Foi após eu firmar o obituário de meu avô que ele deu para não morrer. Os dias no hospital arrastam-se, como o cinza ininterrupto desse mês de agosto. Os cães estão loucos, ensandecidos aqui em frente ao apartamento. São uns cuidados pela vizinhança, que lhes fornece alimentação e água, em troca de uivos para luas cheias e alguma sensação de segurança que eles transmitem. Mas o assunto é mesmo meu avô, que segue como uma partida de futebol esquecida de ser finalizada aos 90. Sobre a cama, com as canelas cada vez mais finas, com a musculatura a sumir conforme não come nos últimos tempos. Sobrevive pelo soro e perde muito sangue e muito líquido pelos problemas em seu sistema urinário. O câncer que teve pela próstata ameaça voltar, se é que já não voltou e falham na nomenclatura ao dito cujo.
Percebi a fragilidade do panorama de meu avô ao comprarem para ele alguns iogurtes da marca do solzinho, destinada preferencialmente às crianças. Aí chega o ponto em que eu queria adentrar, a, mais uma vez, semelhança entre o estado dos mais jovens e dos mais velhos. A necessidade dos cuidados de outrem. A impossibilidade de se virarem com seus próprios recursos. Para além da saúde deficitária do ancião, aqui em casa discutimos os valores financeiros que ele a cada dia nos custa, porque precisa de um revezamento de cuidadoras, com o preço pela casa dos 100 reais por turno. Entre duas, vão-se praticamente 200 reais a cada findar de tarde. A da madrugada recebe mais, o chamado adicional noturno. Algumas batem cabeça no horário, com atrasos ou impossibilidades avisadas em cima da hora, privando minha mãe de qualquer sombra de sossego.
Digo para minha mãe relevar essa situação, porque logo ele parte ou melhora. Estamos cientes de que segue mais próximo de partir, justamente por não ter forças mais para alimentação. Segue conectado às sondas e, a bem da verdade, em momentos de fúria e de últimas provas de rebeldia, arranca os cateteres posicionados em seu corpo. Quando questionado por um bem humorado enfermeiro, se, caso fossem soltos, libertados seus braços, se meu avô iria se comportar ou arrancar novamente os cateteres, o meu ascendente de raízes polonesas admitiu: "vou arrancar, sim." O profissional agradece a sinceridade dele e segue seus trabalhos, mantendo meu avô delicadamente atado, na impossibilidade de arrancar-lhe o que o mantém vivo.

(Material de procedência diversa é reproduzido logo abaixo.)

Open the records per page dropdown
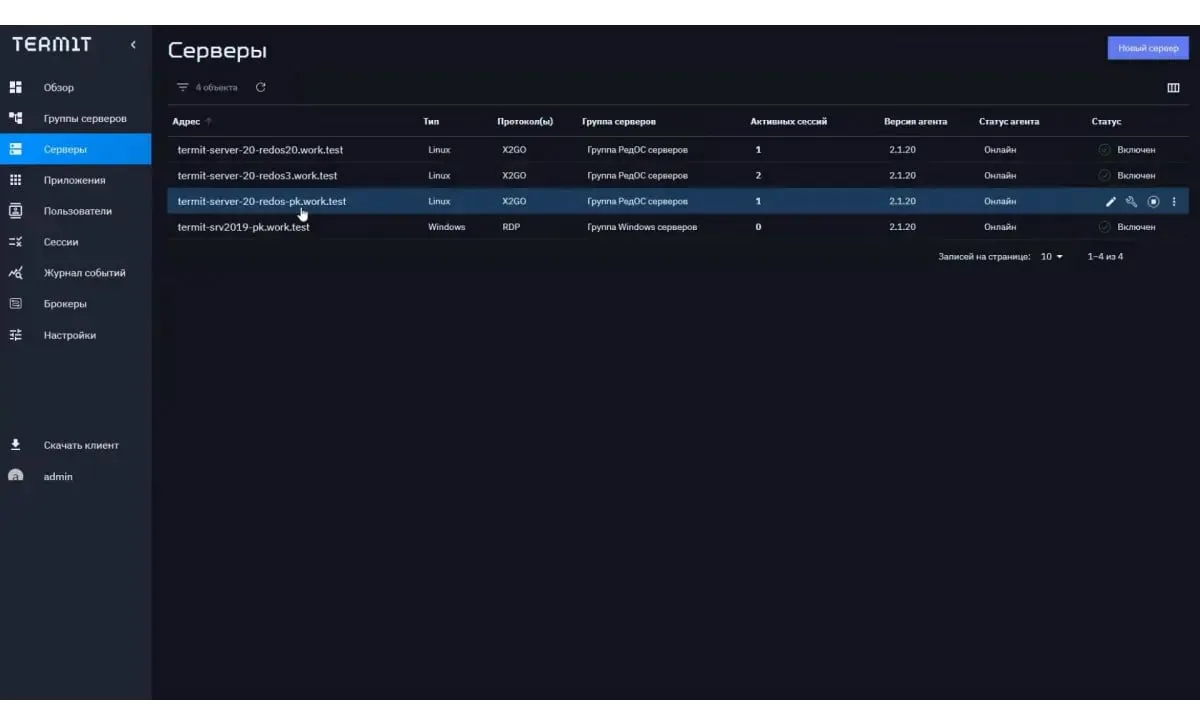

Houve um caso de amigo de meu pai, um engenheiro bastante mais novo, que, ao se dar por conta da situação sobre a cama do hospital, arrancava os seus conectores da vida. Acabou realmente por morrer e talvez fosse isso que desejasse, após problema neurológico que o acometeu. Estar nessa situação vegetativa, sobre um leito e extremamente dependente de terceiros, deve afetar as percepções de o que é estar vivo. Eu, em tão melhor situação sinto esses questionamentos, imagino-me na situação deles.
Enfim, como uma criança, em que a memória oscila entre aprendizados ou nomes antigos e entre o esquecimento das coisas mais básicas recentes, meu avô segue lá com sua capacidade intelectual também cada vez mais fraca. Chama pelos que já não o podem atender, relembra momentos, traça resumos de sua vida passadas nove décadas. Aguarda pelo apito de encerramento e busca alguma compaixão com o temido júri do juízo final. Enquanto isso, permanece imóvel sobre a cama, tentando domar seus instintos rebeldes e alternando entre o cansaço, a fraqueza, mas também a disponibilidade em que desata a falar como em um dos últimos confessionários.

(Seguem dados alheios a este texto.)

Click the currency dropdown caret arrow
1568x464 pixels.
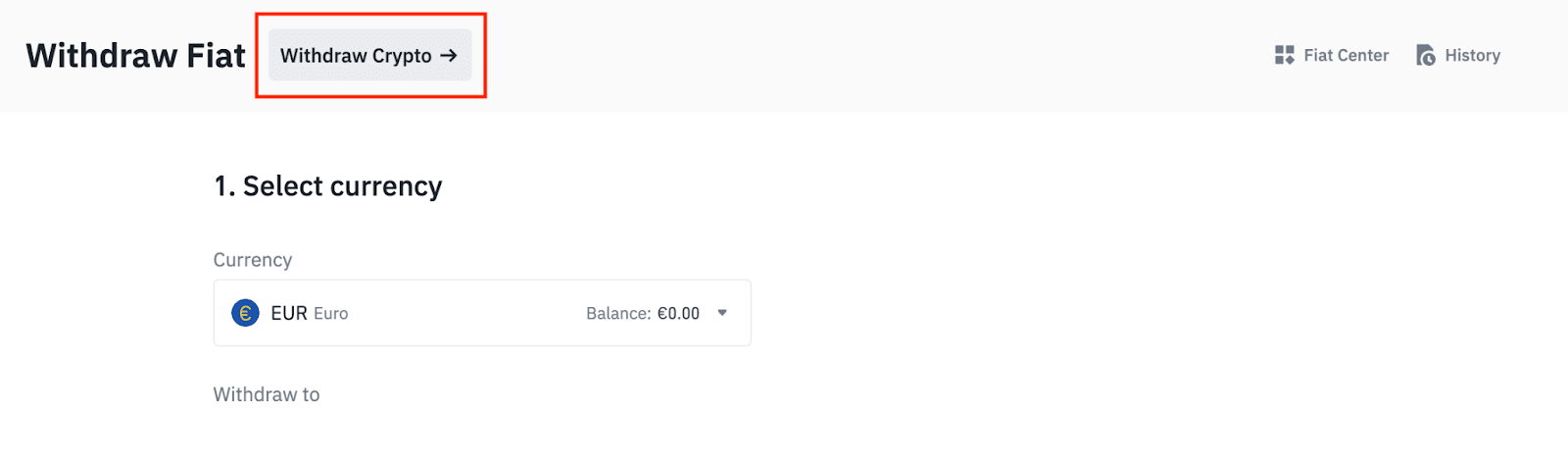[x=722, y=313]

Sem mais poder nos oferecer as cadeiras que bem construía nos conhecimentos da carpintaria e com um leque de piadas cada vez mais reduzido, meu avô vai se apagando, mas mantendo acesa sobretudo a discussão de quem arca com seus últimos dias, entre cuidadoras que levarão mais do que dois salários e sua possibilidade de alta ainda não se sabe para onde, entre as existentes casas geriátricas ou os aprontes da filha da esposa de seu segundo casamento. E, para meus compromissos com a verdade, nunca ouvi tanto sobre meu avô como nesse último mês. Talvez, se organizássemos a massa de tópicos sobre uma gangorra, o mês atual venceria o total de vezes em que ele era mencionado em todos os meses anteriores em minha casa. Em resumo, nunca se falou tanto dele. Nem tão bem, nem tão mal, mas apenas cada um avaliando onde pode inserir-se nos cuidados feitos, em contravontade, mas querendo manter uma imagem perante a família e a sociedade, além de uma aparente consciência tranquila. Próximos capítulos nos aguardam.